Interestingly, the south doorway features an arch decorated with zig-zags. Above it is a C12 carved figure of St. Peter.

C19 chancel archs with C19 roofs. Most of the fixtures and fittings are C19 with the exception of the stone font which is C12.

Stoke Row : Independent Chapel

Stoke Row
The Chapel was built in 1815 (since modernised) but there were meetings of dissenters recorded as being held in the C17 in a local farmhouse. The Chapel was built in Flemish bond red brick on flint footings. The roof is slate hipped with overhanging eaves.

Stoke Row : St John the Evangelist

Stoke Row
Located in the centre of the village amongst the south Chiltern hills, this church was built in 1846 by R.C. Hussey of knapped flint with stone pillars instead of the usual flint and brick buildings in other parts of the area. With a Welsh slate roof and a North Tower; early English Lancet style.

Stoke Talmage : St Mary Magdalene

Stoke Talmage
Grade II listed.
C13 origins although rebuilt C18. Building materials consist of limestone rubble with ashlar dressings. The roof is gabled and of tile. It is built in Gothic Revival style
Features include a C19 vestry, south porch and north aisle. There is also a chancel and single-aisled nave with a west tower.
Windows are Perpendicular style and contain lots of examples of ‘Y’ tracery. The west tower contains C13 reset lancet windows.
The south porch is gabled with a double chamfered doorway.

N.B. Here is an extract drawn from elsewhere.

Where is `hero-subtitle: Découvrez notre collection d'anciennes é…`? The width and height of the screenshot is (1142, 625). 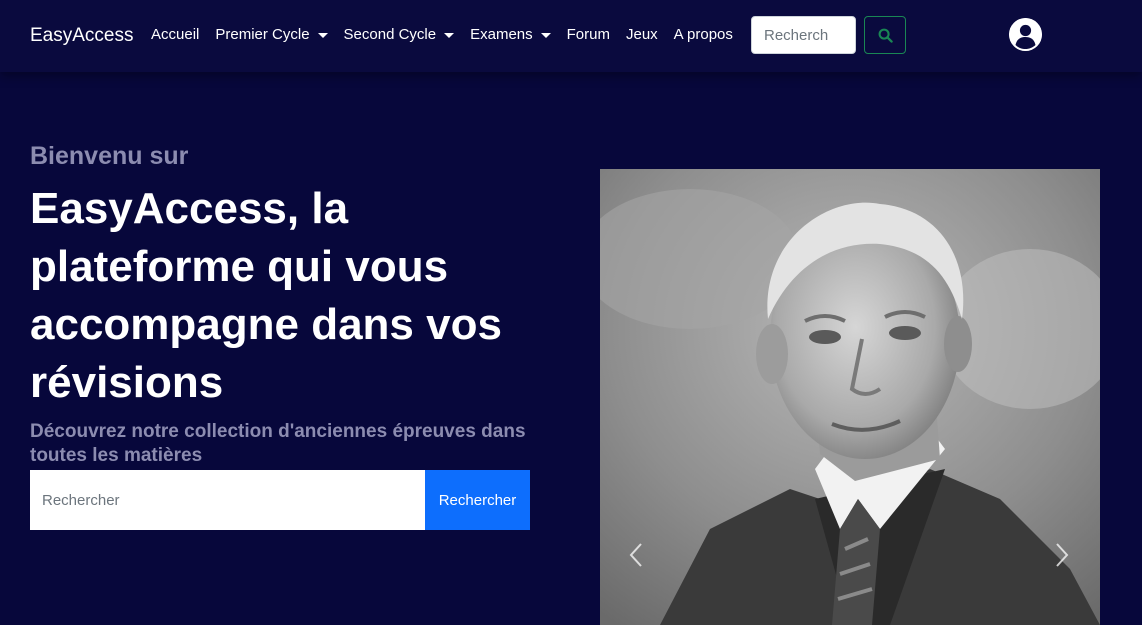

Decorated-style piscine with a mid C19 chancel arch. The foliate capitals are C13.
Most of the fixtures and fittings (including a pulpit, lectern and pews) are C19.

Stonesfield : Methodist Church

The church was built in 1867 by the Wesleyan Methodists at a time when both Primitive Methodists and Wesleyan Methodists were flourishing in the village. It replaced the 1853 chapel nearby, which continued in use as a Sunday school and temperance hall. The church has a lofty and steeply pitched roof of Stonesfield slates and is visible from afar.

Stonesfield : St James Great

St James the Great was built in the early 13th century and contains some fine Early English work. The west tower was heightened in the 15th century and contains a ring of six bells. It is still a prominent landmark. The church is roofed with Stonesfield slates, mined in the village.

Stonor : Chapel of the Blessed Trinity

The original Chapel of the Holy Trinity was built on the site of a prehistoric Stone Circle. Mass has been celebrated in the Chapel since medieval times. Stonor will forever be remembered for its association with the Catholic martyr Edmund Campion who produced his famous pamphlet ‘Ten Reasons’ in secret at the house.

Stratton Audley : St Mary and St Edburga

Stratton Audley
The Church is a Grade 1 listed building without Victorian ‘improvement’. Evidence of Saxon origins with 13th – 15th century development. Features include 13th and 14th century arcades and 14th century traceried windows, a beautiful Jacobean pulpit, medieval font and a crevence table of 1636.